[Items from a data source]
* start *
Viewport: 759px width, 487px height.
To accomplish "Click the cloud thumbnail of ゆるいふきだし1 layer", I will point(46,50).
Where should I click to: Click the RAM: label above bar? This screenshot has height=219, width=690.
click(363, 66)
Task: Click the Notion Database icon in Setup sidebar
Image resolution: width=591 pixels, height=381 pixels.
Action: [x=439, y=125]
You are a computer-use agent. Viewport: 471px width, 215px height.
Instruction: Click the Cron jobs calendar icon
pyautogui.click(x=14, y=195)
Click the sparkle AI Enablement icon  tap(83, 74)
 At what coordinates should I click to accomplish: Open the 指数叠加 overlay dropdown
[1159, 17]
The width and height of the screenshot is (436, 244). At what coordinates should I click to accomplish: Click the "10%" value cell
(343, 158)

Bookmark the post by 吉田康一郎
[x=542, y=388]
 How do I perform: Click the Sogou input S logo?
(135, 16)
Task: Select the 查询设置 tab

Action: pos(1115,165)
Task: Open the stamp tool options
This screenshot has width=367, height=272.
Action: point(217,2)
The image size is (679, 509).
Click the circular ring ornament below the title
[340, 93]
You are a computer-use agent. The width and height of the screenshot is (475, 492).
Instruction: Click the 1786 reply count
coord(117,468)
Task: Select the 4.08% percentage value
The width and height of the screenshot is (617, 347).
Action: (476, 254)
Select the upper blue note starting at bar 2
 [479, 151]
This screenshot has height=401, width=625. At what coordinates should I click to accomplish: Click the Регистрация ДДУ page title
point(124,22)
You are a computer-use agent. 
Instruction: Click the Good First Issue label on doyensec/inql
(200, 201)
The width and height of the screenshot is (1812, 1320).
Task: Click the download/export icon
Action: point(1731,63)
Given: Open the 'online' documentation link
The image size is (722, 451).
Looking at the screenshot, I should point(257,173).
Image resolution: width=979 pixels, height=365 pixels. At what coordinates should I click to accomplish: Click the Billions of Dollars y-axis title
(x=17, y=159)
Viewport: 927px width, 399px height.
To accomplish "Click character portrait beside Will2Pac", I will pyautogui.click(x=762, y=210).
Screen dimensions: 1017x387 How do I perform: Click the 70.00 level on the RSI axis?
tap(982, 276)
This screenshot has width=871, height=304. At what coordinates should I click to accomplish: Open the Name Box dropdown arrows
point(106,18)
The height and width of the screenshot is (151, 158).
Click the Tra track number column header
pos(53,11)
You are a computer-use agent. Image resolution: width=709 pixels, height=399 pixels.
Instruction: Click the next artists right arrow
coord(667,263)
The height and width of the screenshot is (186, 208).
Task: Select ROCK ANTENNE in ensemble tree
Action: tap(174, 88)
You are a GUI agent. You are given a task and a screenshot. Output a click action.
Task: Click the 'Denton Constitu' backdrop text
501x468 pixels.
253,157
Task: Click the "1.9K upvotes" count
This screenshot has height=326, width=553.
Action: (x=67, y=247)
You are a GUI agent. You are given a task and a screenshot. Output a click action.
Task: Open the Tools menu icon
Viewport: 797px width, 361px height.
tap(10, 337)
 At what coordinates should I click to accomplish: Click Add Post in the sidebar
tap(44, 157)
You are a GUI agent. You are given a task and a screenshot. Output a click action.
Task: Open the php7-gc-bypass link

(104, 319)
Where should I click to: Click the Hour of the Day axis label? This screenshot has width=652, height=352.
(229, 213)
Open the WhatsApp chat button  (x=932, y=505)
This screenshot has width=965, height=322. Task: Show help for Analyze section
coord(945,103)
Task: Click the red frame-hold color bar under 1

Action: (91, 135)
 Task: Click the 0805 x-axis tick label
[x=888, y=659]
* end *
## INSTRUCTIONS TO FOLLOW
Edit the lines above by replacing "computer-use agent" with "desktop automation agent" wherever it occurs. Leave everything else unchanged.

## ANSWER FOR THE TASK
Viewport: 759px width, 487px height.
To accomplish "Click the cloud thumbnail of ゆるいふきだし1 layer", I will point(46,50).
Where should I click to: Click the RAM: label above bar? This screenshot has height=219, width=690.
click(363, 66)
Task: Click the Notion Database icon in Setup sidebar
Image resolution: width=591 pixels, height=381 pixels.
Action: [x=439, y=125]
You are a desktop automation agent. Viewport: 471px width, 215px height.
Instruction: Click the Cron jobs calendar icon
pyautogui.click(x=14, y=195)
Click the sparkle AI Enablement icon  tap(83, 74)
 At what coordinates should I click to accomplish: Open the 指数叠加 overlay dropdown
[1159, 17]
The width and height of the screenshot is (436, 244). At what coordinates should I click to accomplish: Click the "10%" value cell
(343, 158)

Bookmark the post by 吉田康一郎
[x=542, y=388]
 How do I perform: Click the Sogou input S logo?
(135, 16)
Task: Select the 查询设置 tab

Action: pos(1115,165)
Task: Open the stamp tool options
This screenshot has width=367, height=272.
Action: point(217,2)
The image size is (679, 509).
Click the circular ring ornament below the title
[340, 93]
You are a desktop automation agent. The width and height of the screenshot is (475, 492).
Instruction: Click the 1786 reply count
coord(117,468)
Task: Select the 4.08% percentage value
The width and height of the screenshot is (617, 347).
Action: (476, 254)
Select the upper blue note starting at bar 2
 [479, 151]
This screenshot has height=401, width=625. At what coordinates should I click to accomplish: Click the Регистрация ДДУ page title
point(124,22)
You are a desktop automation agent. 
Instruction: Click the Good First Issue label on doyensec/inql
(200, 201)
The width and height of the screenshot is (1812, 1320).
Task: Click the download/export icon
Action: point(1731,63)
Given: Open the 'online' documentation link
The image size is (722, 451).
Looking at the screenshot, I should point(257,173).
Image resolution: width=979 pixels, height=365 pixels. At what coordinates should I click to accomplish: Click the Billions of Dollars y-axis title
(x=17, y=159)
Viewport: 927px width, 399px height.
To accomplish "Click character portrait beside Will2Pac", I will pyautogui.click(x=762, y=210).
Screen dimensions: 1017x387 How do I perform: Click the 70.00 level on the RSI axis?
tap(982, 276)
This screenshot has width=871, height=304. At what coordinates should I click to accomplish: Open the Name Box dropdown arrows
point(106,18)
The height and width of the screenshot is (151, 158).
Click the Tra track number column header
pos(53,11)
You are a desktop automation agent. Image resolution: width=709 pixels, height=399 pixels.
Instruction: Click the next artists right arrow
coord(667,263)
The height and width of the screenshot is (186, 208).
Task: Select ROCK ANTENNE in ensemble tree
Action: tap(174, 88)
You are a GUI agent. You are given a task and a screenshot. Output a click action.
Task: Click the 'Denton Constitu' backdrop text
501x468 pixels.
253,157
Task: Click the "1.9K upvotes" count
This screenshot has height=326, width=553.
Action: (x=67, y=247)
You are a GUI agent. You are given a task and a screenshot. Output a click action.
Task: Open the Tools menu icon
Viewport: 797px width, 361px height.
tap(10, 337)
 At what coordinates should I click to accomplish: Click Add Post in the sidebar
tap(44, 157)
You are a GUI agent. You are given a task and a screenshot. Output a click action.
Task: Open the php7-gc-bypass link

(104, 319)
Where should I click to: Click the Hour of the Day axis label? This screenshot has width=652, height=352.
(229, 213)
Open the WhatsApp chat button  (x=932, y=505)
This screenshot has width=965, height=322. Task: Show help for Analyze section
coord(945,103)
Task: Click the red frame-hold color bar under 1

Action: (91, 135)
 Task: Click the 0805 x-axis tick label
[x=888, y=659]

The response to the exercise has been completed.